Inclusión laboral de personas con discapacidad en la Administración Pública

Por Laura Virginia Díaz Gómez miércoles 1 de mayo, 2019

El Estado está llamado a propiciar una plataforma adecuada que estimule las oportunidades y el desarrollo de todos los grupos en la sociedad. La Constitución de la República Dominicana consagra la protección de las personas con discapacidad, y establece que el Estado deberá promover, proteger y asegurar el goce de todos los derechos humanos y libertades fundamentales de dichas personas, en condiciones de igualdad, así como el ejercicio pleno y autónomo de sus capacidades, adoptando las medidas positivas necesarias para propiciar su integración familiar, comunitaria, social, laboral, económica, cultural y política.
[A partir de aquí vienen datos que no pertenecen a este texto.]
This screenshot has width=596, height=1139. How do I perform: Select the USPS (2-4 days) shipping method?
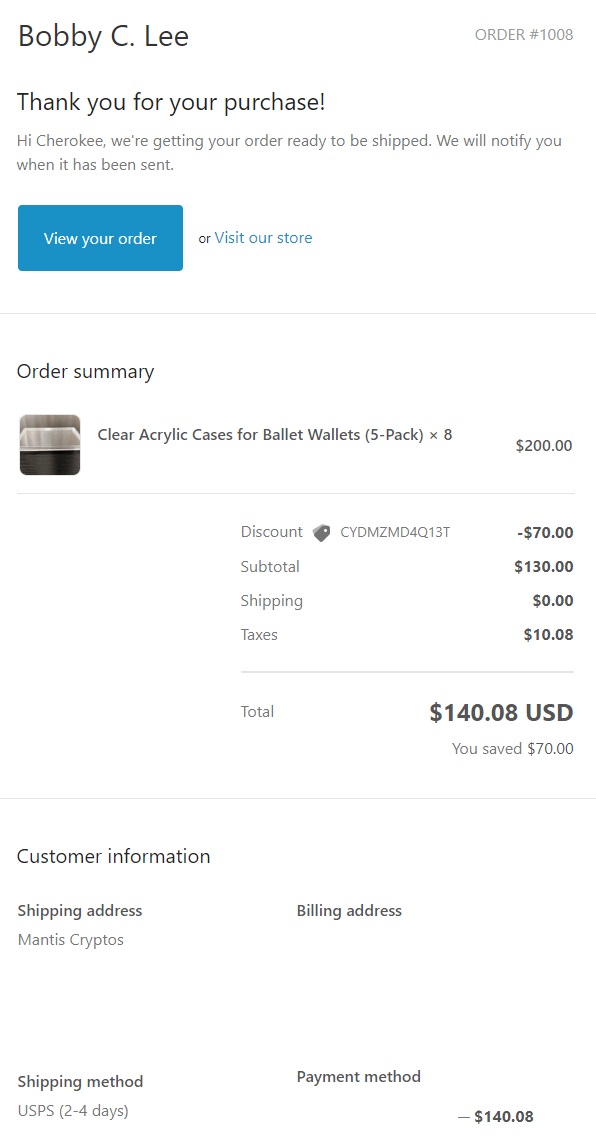73,1111
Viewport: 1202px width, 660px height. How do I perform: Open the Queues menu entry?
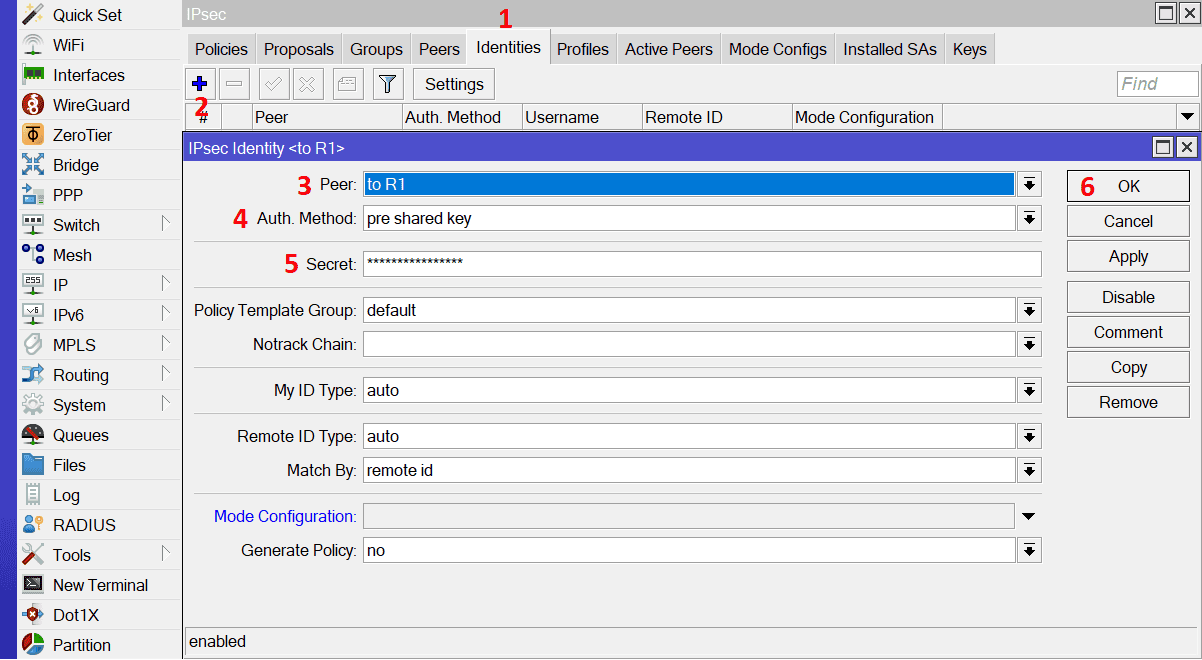(80, 435)
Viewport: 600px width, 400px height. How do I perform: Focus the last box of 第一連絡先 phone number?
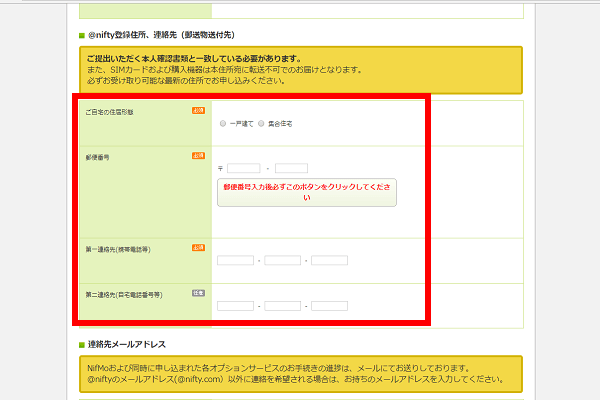(329, 261)
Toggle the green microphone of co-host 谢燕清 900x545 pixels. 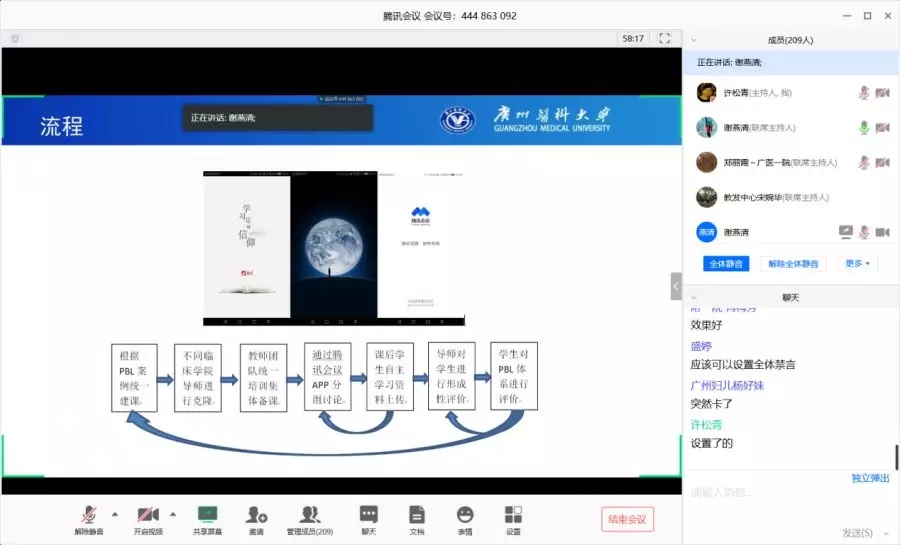[863, 127]
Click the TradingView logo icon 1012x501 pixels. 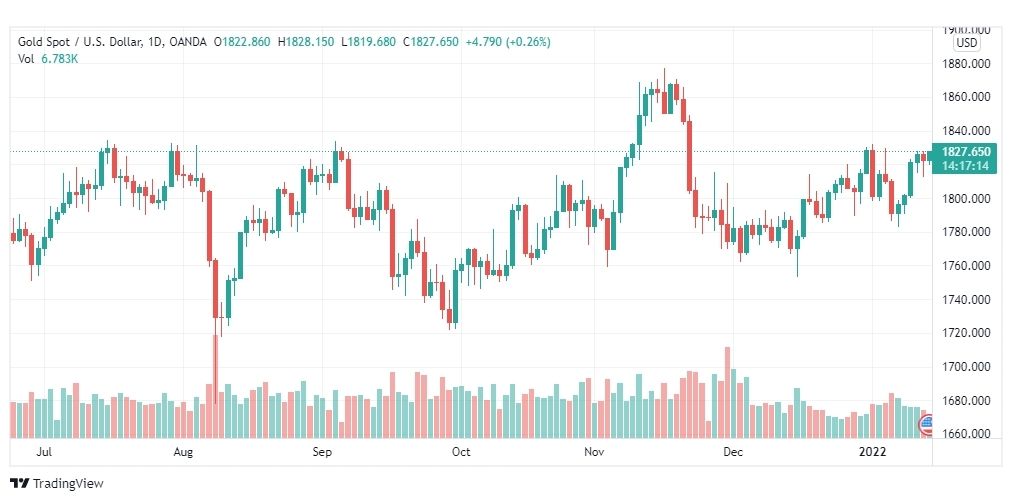tap(20, 483)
Si bien es cierto, que la incorporación de estos grupos vulnerables ha ido ampliando en los últimos años, todavía hay esferas y ambientes en los cuales su participación es mínima.

En cuanto al aspecto laboral, si analizamos las fuentes de empleos en la República Dominicana, podemos constatar que el sector público es el principal empleador en todo el territorio, en ese sentido, las políticas, proyectos y programas que impulse, ocasionan un impacto positivo o negativo en la sociedad, dependiendo de cómo se aborden e implementen.

En los últimos años hemos visto que los gobiernos dominicanos ratifican los objetivos de la Agenda 2030 para el Desarrollo Sostenible, el trabajo decente y crecimiento económico, es el objetivo 8, el cual tiene como meta, lograr el empleo productivo y pleno para todos los hombres y mujeres, incluyendo a jóvenes y personas con discapacidad. De igual manera, el objetivo 10, nos establece la reducción de las desigualdades, donde los Estados deben potenciar y promover la inclusión social, económica y política de todas las personas, independientemente de su edad, sexo, discapacidad, raza, etnia, origen, religión o situación económica y otra condición.

Por consiguiente, los actores involucrados deben asumir de manera responsable las metas de integración y protección de las personas con discapacidad, creando espacios para asegurar la inclusión en todas las etapas de su vida. Es importante señalar que nuestros gobiernos han ido implementado políticas públicas orientadas a la inclusión social, las mayorías dirigidas a los temas de educación, salud, entre otros, pero muy pocas concernientes a la generación de empleos. Tenemos la firme convicción de que todo empieza desde la formación primaria, pero somos conscientes que esta inclusión no puede limitarse solo a ella.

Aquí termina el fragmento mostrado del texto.